A banda liderada por Steven Tyler também atraiu o casal Luiz Gadelha, 62, e Ronilda Medeiros, 45, de Brasília. Desde o início da tarde, eles guardavam lugar para ver o Aerosmith de perto. "Vale a pena. Chegamos às 13h e já visitamos tudo", conta o aposentado.

A aposentada Nilza Berlinga, 66 anos de São Caetano do Sul (SP), foi curtir o evento com a filha Thalita Berlinga.

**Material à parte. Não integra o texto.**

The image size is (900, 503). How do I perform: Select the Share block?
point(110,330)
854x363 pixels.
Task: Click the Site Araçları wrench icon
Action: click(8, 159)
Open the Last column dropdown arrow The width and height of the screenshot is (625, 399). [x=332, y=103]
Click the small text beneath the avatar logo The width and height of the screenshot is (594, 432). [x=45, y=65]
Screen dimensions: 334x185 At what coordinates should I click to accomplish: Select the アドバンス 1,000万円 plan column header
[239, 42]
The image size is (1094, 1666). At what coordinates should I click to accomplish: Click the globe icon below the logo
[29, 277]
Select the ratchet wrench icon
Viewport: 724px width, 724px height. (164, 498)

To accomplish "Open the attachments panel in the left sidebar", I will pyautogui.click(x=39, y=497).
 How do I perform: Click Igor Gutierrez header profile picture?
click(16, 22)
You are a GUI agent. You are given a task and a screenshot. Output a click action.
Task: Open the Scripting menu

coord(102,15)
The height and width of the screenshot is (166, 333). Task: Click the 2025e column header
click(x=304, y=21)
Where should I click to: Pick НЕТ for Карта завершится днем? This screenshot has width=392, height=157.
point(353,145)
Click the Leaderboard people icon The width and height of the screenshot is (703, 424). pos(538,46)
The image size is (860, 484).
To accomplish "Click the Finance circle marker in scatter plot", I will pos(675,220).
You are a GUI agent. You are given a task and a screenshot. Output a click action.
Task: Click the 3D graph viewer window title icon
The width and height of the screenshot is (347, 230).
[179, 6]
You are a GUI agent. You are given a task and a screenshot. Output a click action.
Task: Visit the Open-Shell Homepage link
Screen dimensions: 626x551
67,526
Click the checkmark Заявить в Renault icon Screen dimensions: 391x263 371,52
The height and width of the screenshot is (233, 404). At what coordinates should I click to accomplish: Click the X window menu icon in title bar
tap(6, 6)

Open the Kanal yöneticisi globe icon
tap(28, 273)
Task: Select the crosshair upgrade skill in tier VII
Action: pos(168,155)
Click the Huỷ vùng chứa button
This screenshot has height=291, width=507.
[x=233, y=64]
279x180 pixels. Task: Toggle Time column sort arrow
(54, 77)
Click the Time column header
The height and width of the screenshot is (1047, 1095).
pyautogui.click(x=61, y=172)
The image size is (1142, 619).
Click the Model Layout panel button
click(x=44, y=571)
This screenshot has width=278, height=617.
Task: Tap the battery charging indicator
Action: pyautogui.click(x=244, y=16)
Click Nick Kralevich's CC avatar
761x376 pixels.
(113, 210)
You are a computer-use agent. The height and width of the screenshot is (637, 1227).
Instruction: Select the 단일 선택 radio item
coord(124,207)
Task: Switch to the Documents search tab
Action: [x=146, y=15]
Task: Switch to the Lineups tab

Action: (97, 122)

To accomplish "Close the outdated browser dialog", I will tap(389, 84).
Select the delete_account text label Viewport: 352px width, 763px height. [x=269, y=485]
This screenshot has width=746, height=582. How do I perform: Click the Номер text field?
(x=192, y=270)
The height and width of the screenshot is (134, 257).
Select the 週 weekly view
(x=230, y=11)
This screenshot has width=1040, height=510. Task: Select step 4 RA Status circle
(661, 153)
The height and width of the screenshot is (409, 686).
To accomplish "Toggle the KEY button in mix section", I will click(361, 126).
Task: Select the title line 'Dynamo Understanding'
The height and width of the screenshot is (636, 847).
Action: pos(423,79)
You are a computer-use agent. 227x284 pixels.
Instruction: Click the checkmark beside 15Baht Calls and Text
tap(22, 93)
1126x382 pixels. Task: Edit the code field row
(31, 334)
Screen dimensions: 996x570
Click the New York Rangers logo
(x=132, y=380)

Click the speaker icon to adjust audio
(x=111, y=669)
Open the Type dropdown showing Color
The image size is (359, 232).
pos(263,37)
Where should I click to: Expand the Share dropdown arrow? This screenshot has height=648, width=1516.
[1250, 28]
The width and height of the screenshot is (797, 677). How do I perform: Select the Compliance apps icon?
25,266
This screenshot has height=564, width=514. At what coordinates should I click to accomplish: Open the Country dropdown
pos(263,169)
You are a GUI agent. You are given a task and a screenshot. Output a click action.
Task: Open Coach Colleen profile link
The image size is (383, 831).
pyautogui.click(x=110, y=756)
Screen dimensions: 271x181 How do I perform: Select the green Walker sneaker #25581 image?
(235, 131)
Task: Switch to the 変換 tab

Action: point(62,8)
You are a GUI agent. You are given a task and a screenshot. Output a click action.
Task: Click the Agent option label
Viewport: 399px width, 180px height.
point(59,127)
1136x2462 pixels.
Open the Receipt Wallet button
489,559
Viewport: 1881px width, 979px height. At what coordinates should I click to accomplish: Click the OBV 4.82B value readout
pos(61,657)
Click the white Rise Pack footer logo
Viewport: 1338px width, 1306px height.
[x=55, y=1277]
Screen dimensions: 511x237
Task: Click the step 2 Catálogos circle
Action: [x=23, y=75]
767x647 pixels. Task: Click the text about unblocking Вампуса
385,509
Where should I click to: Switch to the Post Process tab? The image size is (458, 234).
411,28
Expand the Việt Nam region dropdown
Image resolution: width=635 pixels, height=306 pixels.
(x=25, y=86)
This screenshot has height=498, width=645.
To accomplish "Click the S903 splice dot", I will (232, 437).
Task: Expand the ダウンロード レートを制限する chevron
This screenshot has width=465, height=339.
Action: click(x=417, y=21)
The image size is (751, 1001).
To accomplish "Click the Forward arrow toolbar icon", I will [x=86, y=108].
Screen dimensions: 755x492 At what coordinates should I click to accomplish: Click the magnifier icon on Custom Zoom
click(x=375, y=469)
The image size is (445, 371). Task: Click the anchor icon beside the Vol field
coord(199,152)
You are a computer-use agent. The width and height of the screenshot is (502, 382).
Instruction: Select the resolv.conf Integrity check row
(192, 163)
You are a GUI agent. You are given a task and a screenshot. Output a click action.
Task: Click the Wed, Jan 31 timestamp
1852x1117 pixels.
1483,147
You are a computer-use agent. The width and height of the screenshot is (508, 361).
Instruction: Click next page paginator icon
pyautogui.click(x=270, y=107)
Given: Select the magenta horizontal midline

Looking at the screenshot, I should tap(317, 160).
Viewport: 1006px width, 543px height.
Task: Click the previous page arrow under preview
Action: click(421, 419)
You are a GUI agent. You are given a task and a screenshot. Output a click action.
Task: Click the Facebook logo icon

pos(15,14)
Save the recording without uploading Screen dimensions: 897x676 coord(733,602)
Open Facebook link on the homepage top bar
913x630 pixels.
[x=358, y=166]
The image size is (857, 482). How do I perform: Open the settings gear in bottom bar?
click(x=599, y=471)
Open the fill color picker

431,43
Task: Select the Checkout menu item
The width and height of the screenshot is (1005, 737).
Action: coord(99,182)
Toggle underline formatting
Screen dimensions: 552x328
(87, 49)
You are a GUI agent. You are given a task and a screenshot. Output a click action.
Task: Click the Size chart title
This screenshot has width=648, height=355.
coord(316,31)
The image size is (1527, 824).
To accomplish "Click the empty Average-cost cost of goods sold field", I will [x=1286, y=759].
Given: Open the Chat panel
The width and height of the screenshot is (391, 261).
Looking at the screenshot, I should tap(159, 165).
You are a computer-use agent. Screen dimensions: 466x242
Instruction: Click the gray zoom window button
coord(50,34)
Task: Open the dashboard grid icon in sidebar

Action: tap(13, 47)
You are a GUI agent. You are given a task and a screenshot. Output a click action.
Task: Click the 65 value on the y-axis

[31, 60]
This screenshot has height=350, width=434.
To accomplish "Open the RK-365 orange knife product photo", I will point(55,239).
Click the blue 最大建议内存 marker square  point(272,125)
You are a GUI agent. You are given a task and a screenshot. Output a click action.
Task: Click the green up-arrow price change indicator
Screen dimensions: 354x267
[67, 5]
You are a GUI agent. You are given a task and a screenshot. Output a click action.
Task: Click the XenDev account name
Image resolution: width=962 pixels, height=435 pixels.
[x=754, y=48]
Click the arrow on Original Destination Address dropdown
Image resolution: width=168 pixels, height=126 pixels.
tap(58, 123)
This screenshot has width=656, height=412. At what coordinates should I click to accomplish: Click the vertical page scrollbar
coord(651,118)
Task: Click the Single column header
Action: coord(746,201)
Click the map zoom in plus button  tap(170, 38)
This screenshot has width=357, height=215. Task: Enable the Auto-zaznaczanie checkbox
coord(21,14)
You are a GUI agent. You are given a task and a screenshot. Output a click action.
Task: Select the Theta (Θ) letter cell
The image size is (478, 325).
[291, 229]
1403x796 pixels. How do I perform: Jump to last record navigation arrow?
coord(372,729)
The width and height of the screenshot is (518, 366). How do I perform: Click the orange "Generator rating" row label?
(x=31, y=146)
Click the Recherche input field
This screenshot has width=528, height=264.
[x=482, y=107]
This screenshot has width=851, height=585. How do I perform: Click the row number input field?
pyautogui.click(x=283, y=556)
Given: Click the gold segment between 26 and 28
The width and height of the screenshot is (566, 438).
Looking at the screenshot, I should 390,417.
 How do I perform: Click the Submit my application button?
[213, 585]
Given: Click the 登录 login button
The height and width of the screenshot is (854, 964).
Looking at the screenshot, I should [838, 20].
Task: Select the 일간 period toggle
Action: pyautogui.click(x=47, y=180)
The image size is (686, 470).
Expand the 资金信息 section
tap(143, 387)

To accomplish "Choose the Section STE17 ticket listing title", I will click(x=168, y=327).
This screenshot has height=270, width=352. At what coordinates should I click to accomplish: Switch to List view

"Viemos no primeiro dia, que teria Gaga. Foi bate e volta. Adorei. Essa semana nos hospedamos e fomos ontem conhecer a boemia do bairro da Lapa. Tomamos até uma cervejinha artesanal", contou Nilza.

Marcela Ribeiro/UOL
A aposentada Nilza Belinha, 66 anos de São Caetano do Sul (SP), foi curtir o evento com a filha Thalita Berlinga Imagem: Marcela Ribeiro/UOL

Thalita disse que foi influenciada pela mãe a gostar de rock e desde pequena ouvia Rolling Stones. "Hoje vim mais pelo Aerosmith. Eu e minha mãe ouvimos juntas".

Nilza e Thalita chegaram antes dos portões abrirem e só saem de lá após o último show."Só saímos depois dos fogos. O segredo da energia é a alegria de viver. E o rock traz muito disso", disse Nilza.